Beginner
As an aspiring data scientist or machine learning researcher/practioner you will need to develop proficiency in the following core data science tools.
- Programming in either Python (or R), Bash, and SQL.
- Version control using Git and either GitHub or GitLab.
- Container-based work flows using Docker.
We cover all of the above (and more!) as part of the Introduction to Data Science Workshop Series offered by the KAUST Visualization Lab (KVL) in both the Fall and Spring semesters.
- Introduction to Python for Data Science
- Introduction to R for Data Science
- Introduction to SQL for Data Science
- Introduction to Shell for (Data) Scientists
- Introduction to Version Control using Git for (Data) Scientists
- Introduction to Conda for (Data) Scientists
The lesson materials for the Introduction to Data Science Workshop Series draw heavily from the Software Carpentry lessons on Python, R, SQL, Git, and Bash as well as a number of domain-specific data-science lessons developed by Data Carpentry that are built on this core tool stack.
Intermediate
Once you have a basic understanding of the core data science tool stack. The next step is to start gaining experience working with the main Python machine learning libraries such as Pandas, Scikit-learn, TensorFlow (Keras), PyTorch, and PySpark.
While an aspiring data scientist needs a grasp of all the core data science tools, you do not need to master all of these advanced machine learning libraries. Instead you should focus your time on learning only those libraries that are most relevant for the problems that you are working on in your research.
Books
There are a number of excellent books all of which should be available from the University Library and which have source code available for download via GitHub.

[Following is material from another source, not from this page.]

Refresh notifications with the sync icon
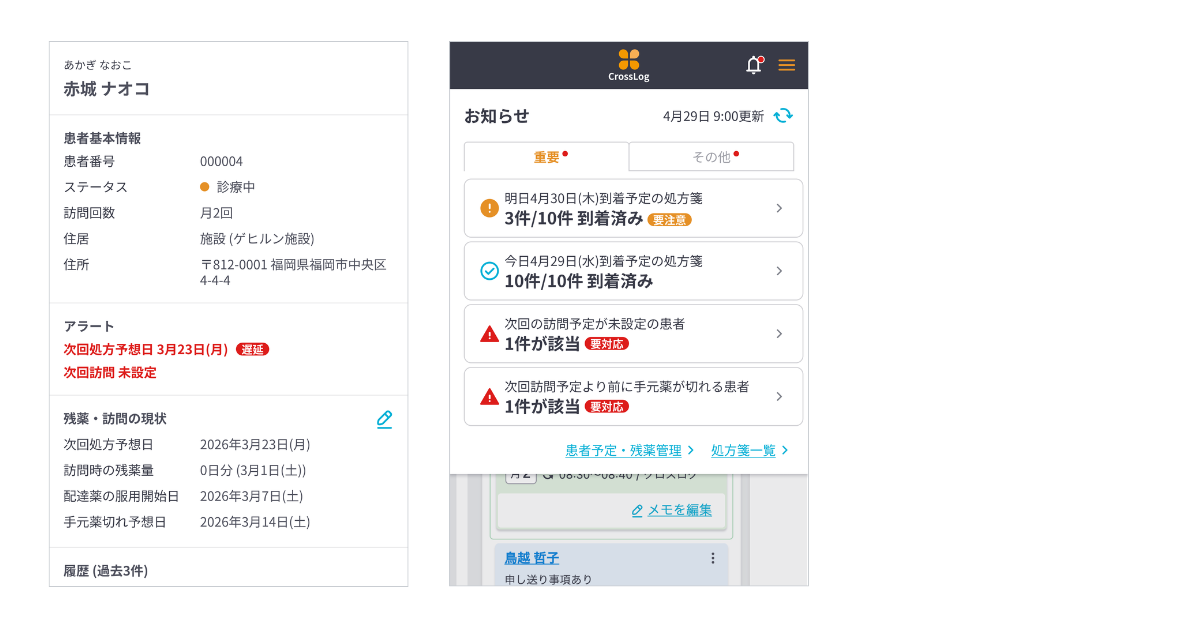This screenshot has height=628, width=1200. tap(783, 115)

- Python for Data Analysis, 2nd Edition (source code) [Library link]
- Python Data Science Handbook (source code) [Library link]
- Hands-on Machine Learning with Scikit-Learn and Tensorflow, 2nd Edition(source code) [Library link]

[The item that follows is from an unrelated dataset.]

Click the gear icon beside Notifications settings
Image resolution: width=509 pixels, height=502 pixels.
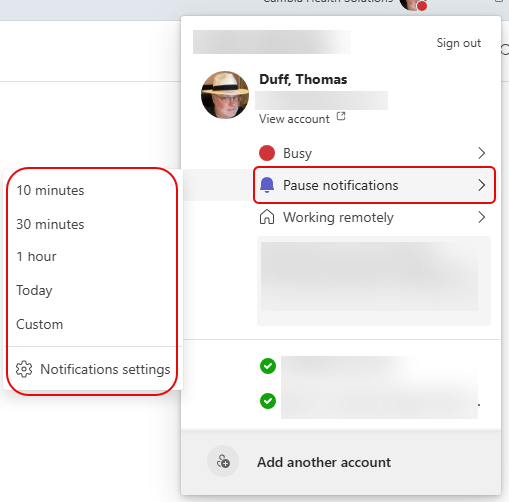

- Deep Learning with Python (source code) [Library link]
Courses
Python-based on-line data science training courses to dig deeper into a particular topic.
- Practical Deep Learning for Coders, Part I (Fast.ai)
- Practical Deep Learning for Coders, Part II (Fast.ai)
- Introduction to Machine Learning for Coders (Fast.ai)
- Applied Data Science with Python (Coursera, University of Michigan)
- Deep Learning (Coursera, DeepLearning.ai)
- TensorFlow in Practice (Coursera, DeepLearning.ai)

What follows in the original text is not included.